While their backing might be helpful in the evenly divided Senate, Blackburn and Hagerty’s support for the nomination isn’t needed for the circuit nominee to move forward since Republicans changed a Senate norm in 2018. Judicial nominees can advance with a simple majority vote and circuit picks don’t need home-state senator support.
The statement comes after Biden nominated Andre Mathis, a Memphis-based lawyer at Butler Snow LLP, to the Sixth Circuit. Mathis’ nomination marks Biden’s first circuit court pick for a seat in a state with at least one Republican senator.
“We attempted to work in good faith with the White House in identifying qualified candidates for this position, but ultimately, the White House simply informed us of its choice,” the Tennessee senators said.
The White House characterized the discussions with the Tennessee senators differently.
“We were grateful to discuss potential candidates for the Sixth Circuit with both Tennessee Senators’ offices starting several months ago, and are enthusiastic about Andre Mathis’s historic nomination,” White House spokesman Andrew Bates said.
“The White House regularly consults with home state senators on both sides of the aisle regarding vacancies in their state and will continue to do so in good faith,” Bates said.
Of the 10 remaining circuit court vacancies Biden has to fill without a pending nominee, five are in states with at least one Republican senator.
The precedent set by Republicans for circuit vacancies will allow that nomination to go forward regardless of whether Blackburn and Hagerty support the nomination.
During the Trump administration, then-Senate Judiciary Committee Chair Chuck Grassley (R-Iowa) elected not to honor the “blue slip” rule for circuit judges. Previously, if a senator didn’t signify support of a nominee by returning a document known as a “blue slip,” that nominee generally wouldn’t advance.
Doing away with the practice made it easier for Trump to fill the appeals courts quickly. And Democrats, who now control the Senate, are playing by the same rules.
Biden’s nomination of Mathis, a corporate law partner, also didn’t thrill progressives, who want to see more professional diversity on the bench. Corporate lawyers and federal prosecutors are historically common professional backgrounds for federal judicial nominees.
Biden so far has prioritized nominating public defenders, civil rights lawyers, and union-side labor lawyers to the circuit courts, said Chris Kang, co-founder and chief counsel of progressive judicial advocacy group Demand Justice.
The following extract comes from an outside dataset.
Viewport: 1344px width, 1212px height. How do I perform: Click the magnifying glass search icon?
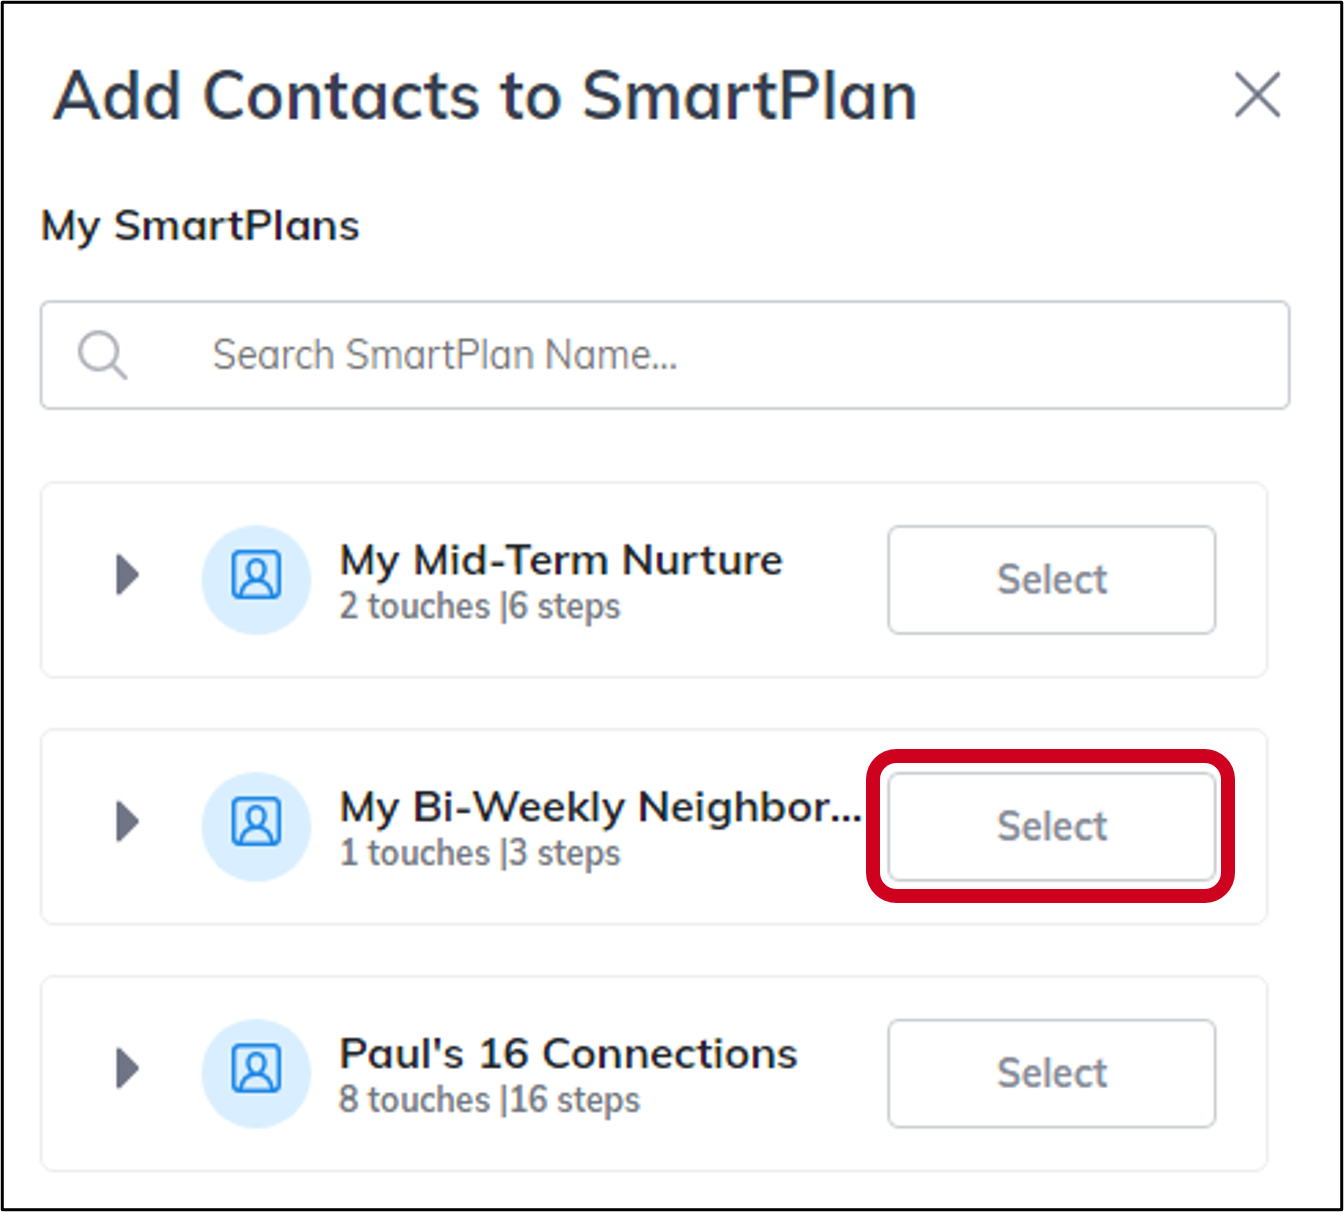(102, 355)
With his Sixth Circuit nomination he went on “a different track.”
“I assume the reason that he’s done this is because he’s trying to—notwithstanding the fact that blue slips don’t matter anymore for circuit court nominees—he’s trying to find a candidate who he believes the Republican home-state senators will support,” Kang said.
Kang, who handled nominations for the Obama administration, said he understood why Biden might be trying to reach consensus on circuit picks in states with a Republican, but hopes the administration won’t have two separate models for circuit nominees in states with Republican senators and states without.